Gefährlicher Medikamentenmix
Krank durch Arzneimittel? Experten glauben, dass rund zehn Prozent der Krankenhauseinweisungen bei Menschen über 65 aufgrund falscher oder zu hoch dosierter Medikamenten erfolgt. mehr
Auch frei verkäufliche Arzneimittel haben häufig Nebenwirkungen.
Kaum jemand kontrolliert den Inhalt seines Arzneischranks regelmäßig. Über die Jahre sammeln sich so jede Menge Tropfen und Pillen an. "Viele Menschen kaufen zu viele Medikamente auf Vorrat", sagt Anette Kullik, Apothekerin in Hamburg. Besser sei es, genau zu überlegen, was man wirklich braucht: "Eine Hausapotheke ist eine Zusammenstellung für den Notfall, hauptsächlich für kleine Unfälle oder kleine Verletzungen, die im Haushalt passieren."

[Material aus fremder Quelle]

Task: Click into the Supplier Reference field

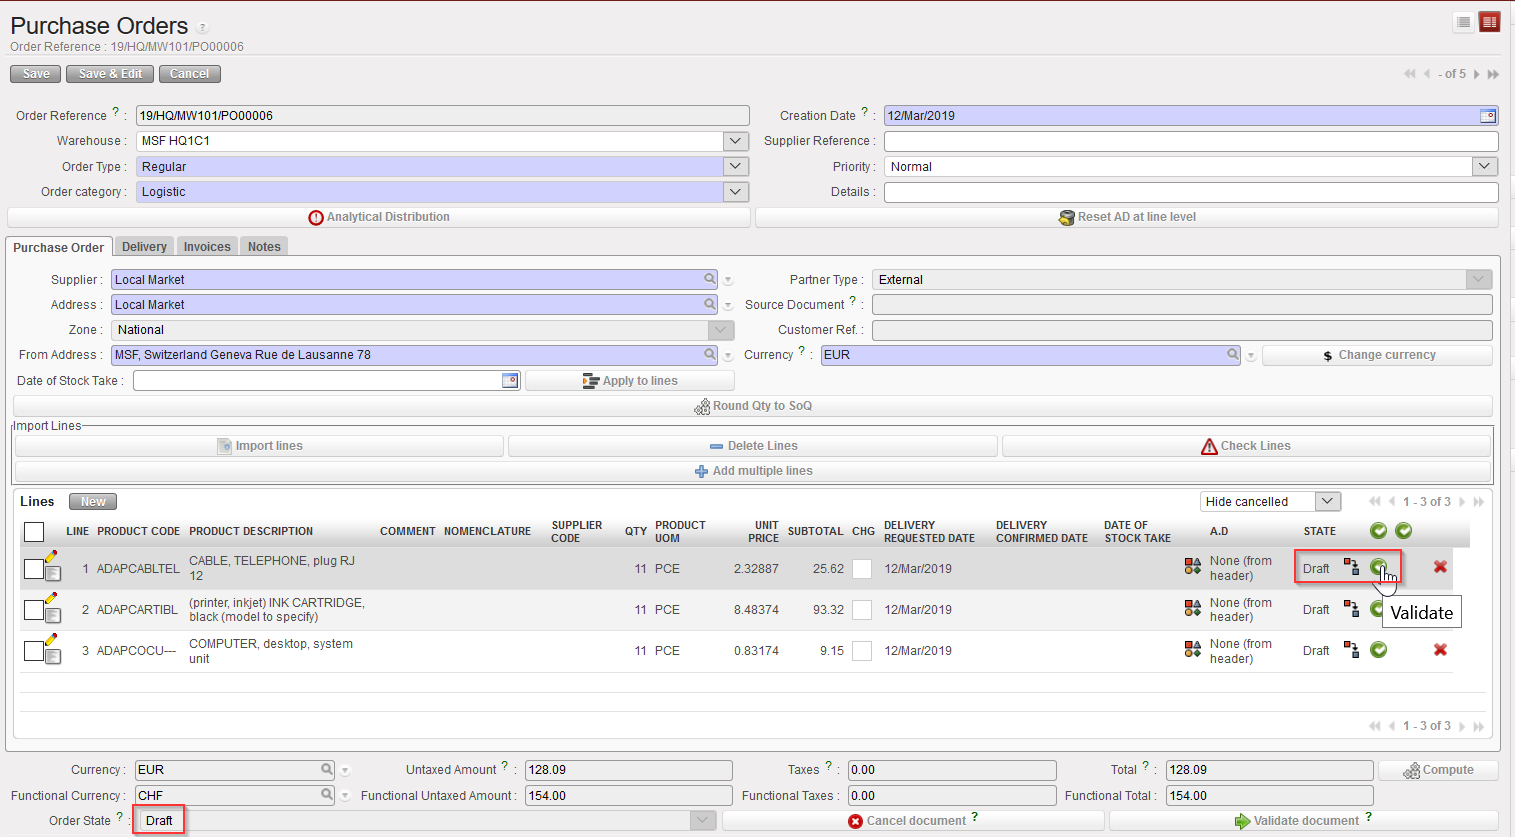Action: pos(1190,141)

Grundsätzlich gilt: Wer krank ist, sollte sich nicht zu lange selbst behandeln, sonst drohen womöglich Folgeschäden, warnt der Hamburger Allgemeinmediziner Kai-Uwe Helmers. Denn auch frei verkäufliche Arzneimittel haben häufig Nebenwirkungen. Helmers rät, gegen Schmerzen Paracetamol in die Hausapotheke zu legen. Frauen, die unter Regelschmerzen leiden, sollten ein Medikament mit dem Wirkstoff Ibuprofen im Haus haben.

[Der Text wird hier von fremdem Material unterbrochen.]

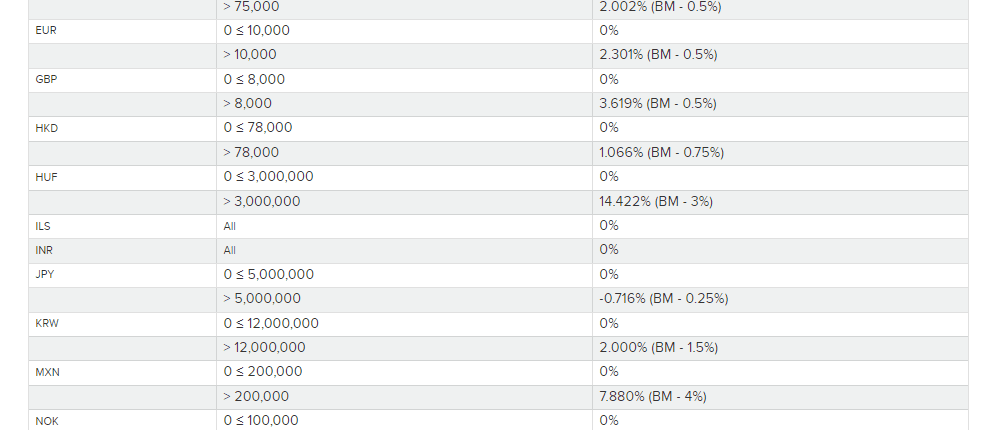Select the '0 ≤ 12,000,000' tier cell

[x=271, y=323]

Antibiotika sollten dagegen, wie alle verschreibungspflichtigen Medikamente, in jedem Krankheitsfall vom Arzt verordnet werden. Für alle Arzneien gilt: Sie sollten kindersicher an einem trockenen, dunklen und kühlen Ort aufbewahrt werden. Apothekerin Kullik rät außerdem, die Präparate in der Originalverpackung zu belassen: "Ich schlage zudem vor, auf jedes angebrochene Arzneimittel ein Anbruchdatum zu schreiben. Zudem ist es sinnvoll, in die Hausapotheke ein Zettelchen mit der Telefonnummer der Giftzentrale oder dem Notruf zu legen. So hat man sie im Notfall schnell griffbereit."

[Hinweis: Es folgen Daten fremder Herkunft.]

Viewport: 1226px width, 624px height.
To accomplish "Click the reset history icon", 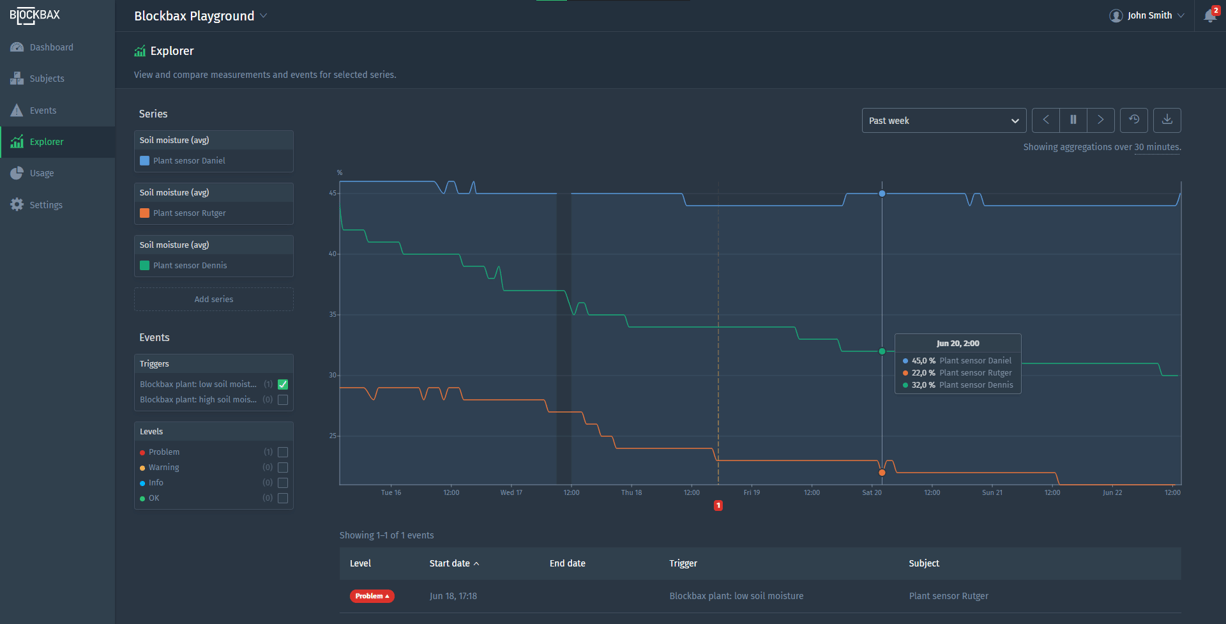I will (x=1134, y=119).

Den Inhalt ihres Arzneischrankes sollte man mindestens einmal im Jahr kontrollieren und angebrochene oder abgelaufene Medikamente wegwerfen. Die meisten Arzneien dürfen mit dem Hausmüll entsorgt werden. In den Abfluss oder die Toilette gehören sie nicht, denn das belastet das Grundwasser. Auch Ärzte und Apotheker nehmen Medikamente meist zurück - auch wenn sie nicht dazu verpflichtet sind.